Transcribe the listing in full. Keep every line exactly as it stands.

§ MATERIALS PROVIDED
--------
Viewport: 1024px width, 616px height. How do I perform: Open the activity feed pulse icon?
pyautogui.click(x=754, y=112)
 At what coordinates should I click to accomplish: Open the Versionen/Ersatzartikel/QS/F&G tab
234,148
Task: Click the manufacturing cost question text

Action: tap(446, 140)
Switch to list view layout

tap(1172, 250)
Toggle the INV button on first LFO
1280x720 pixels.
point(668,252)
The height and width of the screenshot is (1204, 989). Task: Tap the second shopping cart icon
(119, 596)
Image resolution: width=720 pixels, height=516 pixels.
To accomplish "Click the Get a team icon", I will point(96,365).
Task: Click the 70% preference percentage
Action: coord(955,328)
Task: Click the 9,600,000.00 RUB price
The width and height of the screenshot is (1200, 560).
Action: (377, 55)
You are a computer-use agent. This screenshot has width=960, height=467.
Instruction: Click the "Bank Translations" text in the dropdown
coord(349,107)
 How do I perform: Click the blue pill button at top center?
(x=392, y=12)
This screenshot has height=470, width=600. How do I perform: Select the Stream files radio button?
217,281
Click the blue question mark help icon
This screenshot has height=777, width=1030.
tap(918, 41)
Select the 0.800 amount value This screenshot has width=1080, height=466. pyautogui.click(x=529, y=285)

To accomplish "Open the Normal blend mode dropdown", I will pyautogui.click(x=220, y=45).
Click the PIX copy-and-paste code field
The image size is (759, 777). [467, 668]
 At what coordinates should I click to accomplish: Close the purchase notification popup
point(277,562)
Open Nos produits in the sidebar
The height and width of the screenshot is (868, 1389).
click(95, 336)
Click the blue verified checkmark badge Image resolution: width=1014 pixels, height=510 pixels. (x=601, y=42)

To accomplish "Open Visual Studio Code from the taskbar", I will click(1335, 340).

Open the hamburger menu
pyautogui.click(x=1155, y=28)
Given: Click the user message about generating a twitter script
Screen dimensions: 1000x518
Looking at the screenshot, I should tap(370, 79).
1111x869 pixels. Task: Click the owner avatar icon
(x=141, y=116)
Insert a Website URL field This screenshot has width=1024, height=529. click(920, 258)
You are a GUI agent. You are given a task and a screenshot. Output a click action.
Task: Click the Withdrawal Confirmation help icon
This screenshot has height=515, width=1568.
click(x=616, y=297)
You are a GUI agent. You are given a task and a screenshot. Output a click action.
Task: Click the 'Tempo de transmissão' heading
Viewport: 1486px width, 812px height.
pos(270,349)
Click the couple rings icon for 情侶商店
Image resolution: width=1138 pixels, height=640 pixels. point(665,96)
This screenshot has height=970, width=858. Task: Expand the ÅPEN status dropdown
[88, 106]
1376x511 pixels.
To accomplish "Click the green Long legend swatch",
--------
§ RESULT FOR THIS EXERCISE
Viewport: 1024px width, 616px height. How do I perform: Open the activity feed pulse icon?
pyautogui.click(x=754, y=112)
 At what coordinates should I click to accomplish: Open the Versionen/Ersatzartikel/QS/F&G tab
234,148
Task: Click the manufacturing cost question text

Action: tap(446, 140)
Switch to list view layout

tap(1172, 250)
Toggle the INV button on first LFO
1280x720 pixels.
point(668,252)
The height and width of the screenshot is (1204, 989). Task: Tap the second shopping cart icon
(119, 596)
Image resolution: width=720 pixels, height=516 pixels.
To accomplish "Click the Get a team icon", I will point(96,365).
Task: Click the 70% preference percentage
Action: coord(955,328)
Task: Click the 9,600,000.00 RUB price
The width and height of the screenshot is (1200, 560).
Action: (377, 55)
You are a computer-use agent. This screenshot has width=960, height=467.
Instruction: Click the "Bank Translations" text in the dropdown
coord(349,107)
 How do I perform: Click the blue pill button at top center?
(x=392, y=12)
This screenshot has height=470, width=600. How do I perform: Select the Stream files radio button?
217,281
Click the blue question mark help icon
This screenshot has height=777, width=1030.
tap(918, 41)
Select the 0.800 amount value This screenshot has width=1080, height=466. pyautogui.click(x=529, y=285)

To accomplish "Open the Normal blend mode dropdown", I will pyautogui.click(x=220, y=45).
Click the PIX copy-and-paste code field
The image size is (759, 777). [467, 668]
 At what coordinates should I click to accomplish: Close the purchase notification popup
point(277,562)
Open Nos produits in the sidebar
The height and width of the screenshot is (868, 1389).
click(95, 336)
Click the blue verified checkmark badge Image resolution: width=1014 pixels, height=510 pixels. (x=601, y=42)

To accomplish "Open Visual Studio Code from the taskbar", I will click(1335, 340).

Open the hamburger menu
pyautogui.click(x=1155, y=28)
Given: Click the user message about generating a twitter script
Screen dimensions: 1000x518
Looking at the screenshot, I should tap(370, 79).
1111x869 pixels. Task: Click the owner avatar icon
(x=141, y=116)
Insert a Website URL field This screenshot has width=1024, height=529. click(920, 258)
You are a GUI agent. You are given a task and a screenshot. Output a click action.
Task: Click the Withdrawal Confirmation help icon
This screenshot has height=515, width=1568.
click(x=616, y=297)
You are a GUI agent. You are given a task and a screenshot. Output a click action.
Task: Click the 'Tempo de transmissão' heading
Viewport: 1486px width, 812px height.
pos(270,349)
Click the couple rings icon for 情侶商店
Image resolution: width=1138 pixels, height=640 pixels. point(665,96)
This screenshot has height=970, width=858. Task: Expand the ÅPEN status dropdown
[88, 106]
1376x511 pixels.
To accomplish "Click the green Long legend swatch",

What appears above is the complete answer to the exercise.